EXERCISE AIM:
Turn everything from the line containing "Task: Click the キリスト教神学 entry" down to the line containing "Action: (x=438, y=434)" into a JSON list of strings, one string per line, leaving out blank lines.
--- start THE RECORDS ---
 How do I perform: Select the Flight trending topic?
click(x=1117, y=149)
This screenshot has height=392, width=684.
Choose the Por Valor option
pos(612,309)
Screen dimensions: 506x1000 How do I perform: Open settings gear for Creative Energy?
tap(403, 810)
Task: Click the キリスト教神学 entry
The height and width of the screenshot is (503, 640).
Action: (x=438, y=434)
--- end THE RECORDS ---
--- start THE RECORDS ---
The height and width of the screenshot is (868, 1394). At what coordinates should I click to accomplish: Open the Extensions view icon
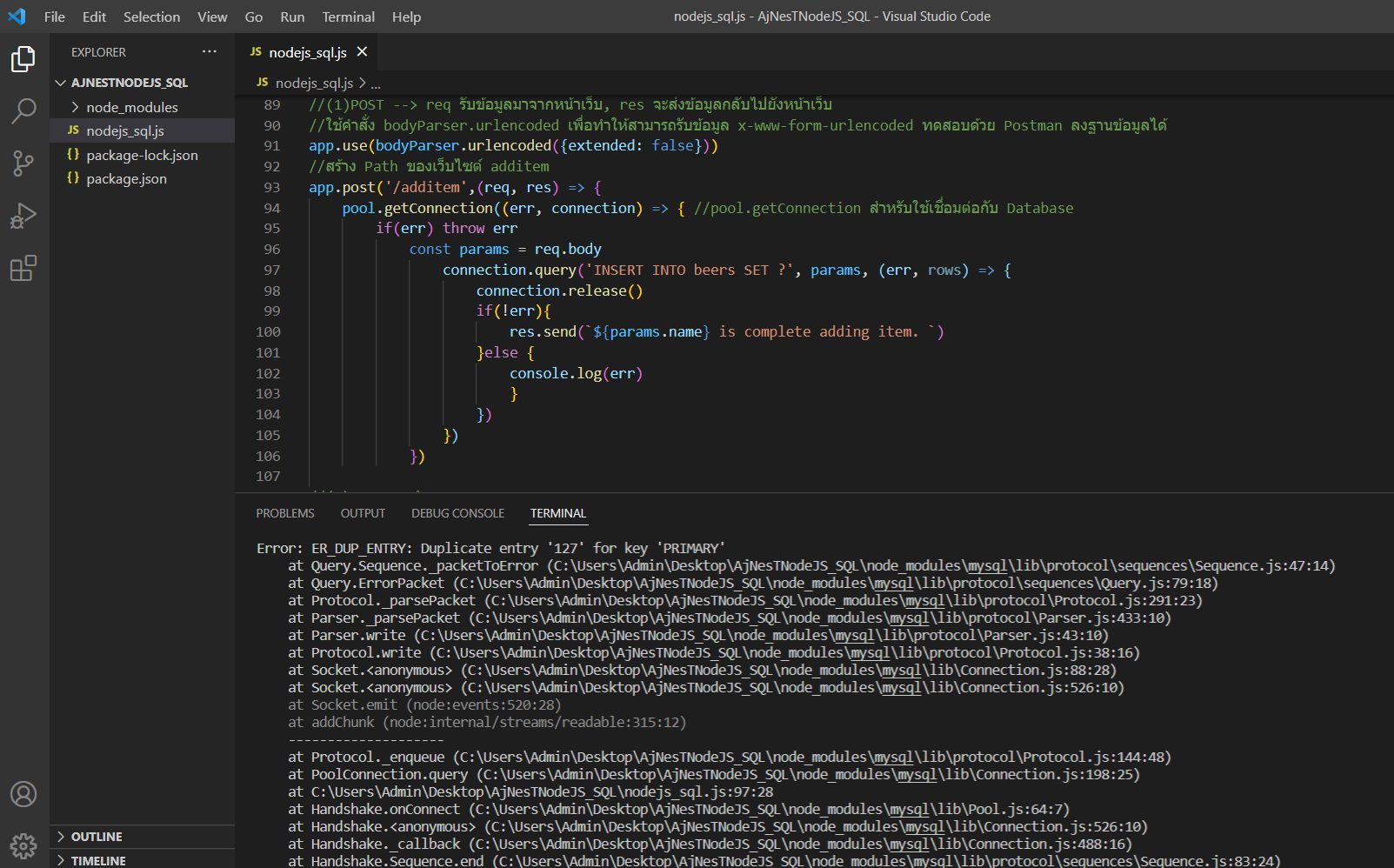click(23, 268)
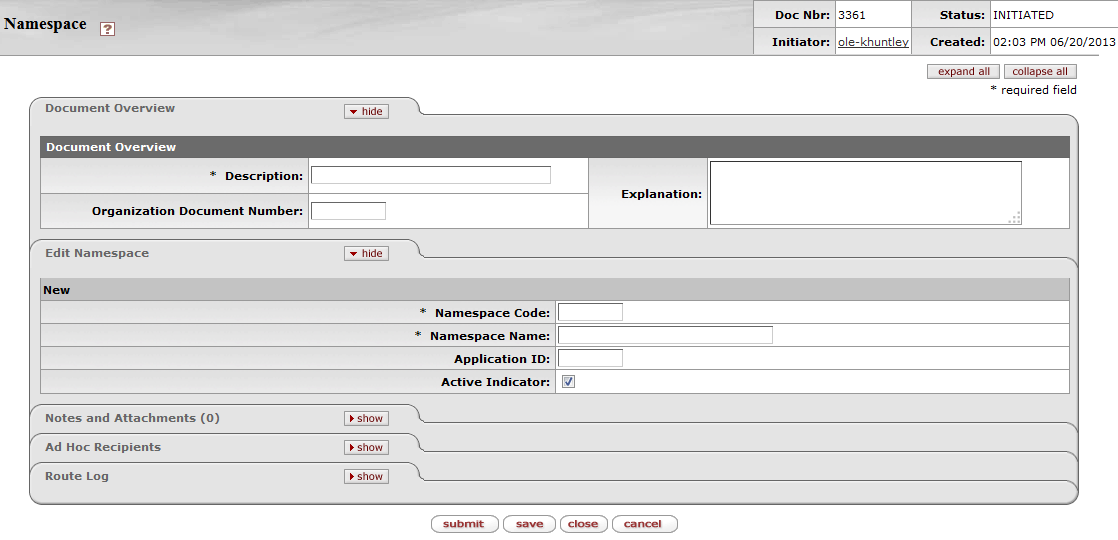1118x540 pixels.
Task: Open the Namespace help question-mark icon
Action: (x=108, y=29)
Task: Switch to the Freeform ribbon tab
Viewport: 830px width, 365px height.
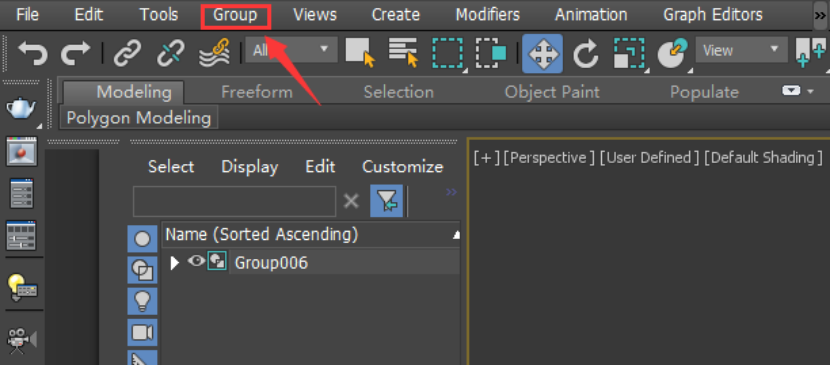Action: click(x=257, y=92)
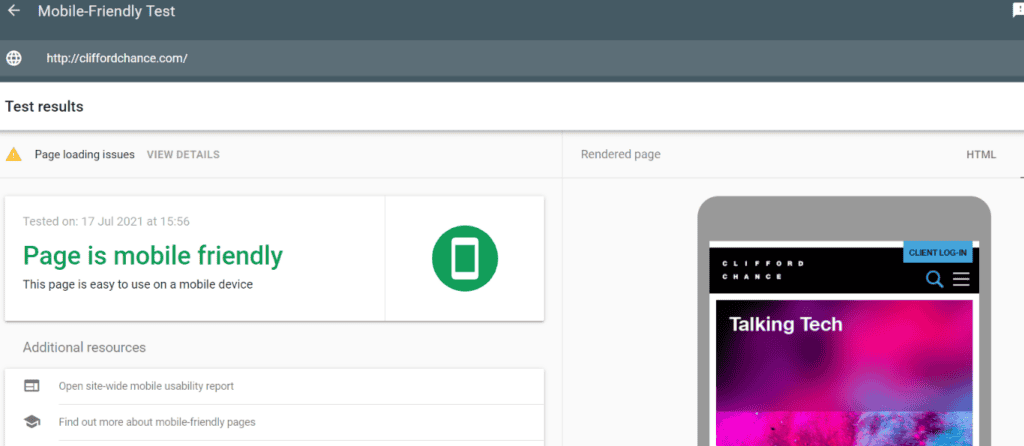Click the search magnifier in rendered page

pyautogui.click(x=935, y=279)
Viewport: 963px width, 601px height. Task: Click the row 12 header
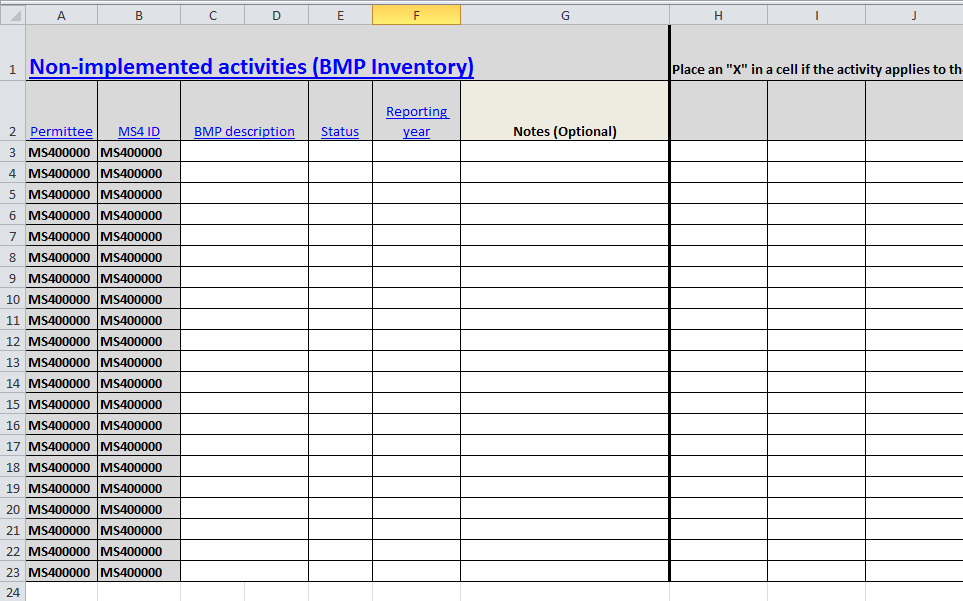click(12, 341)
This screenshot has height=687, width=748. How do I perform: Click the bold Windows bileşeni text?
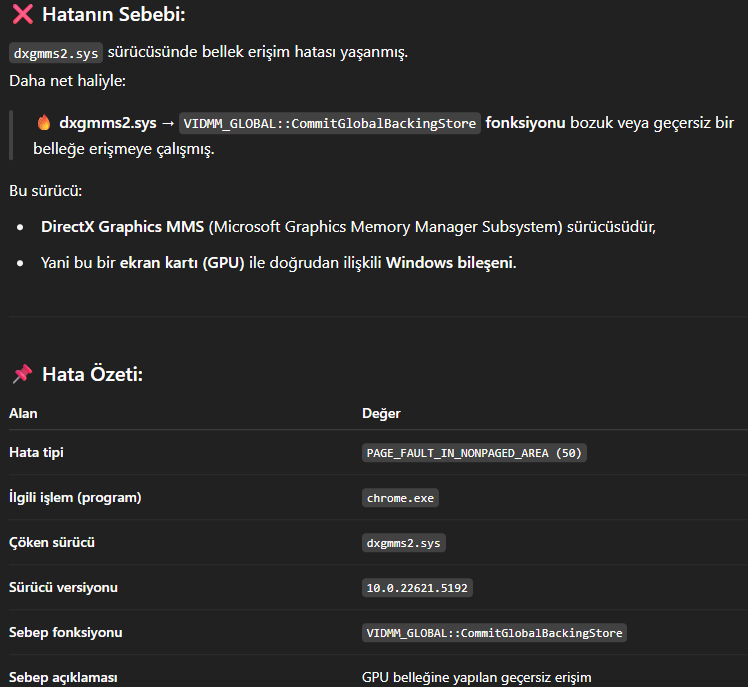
--- end THE RECORDS ---
ANSWER TO THE PROBLEM:
[
  "Task: Click the キリスト教神学 entry",
  "The height and width of the screenshot is (503, 640).",
  "Action: (x=438, y=434)"
]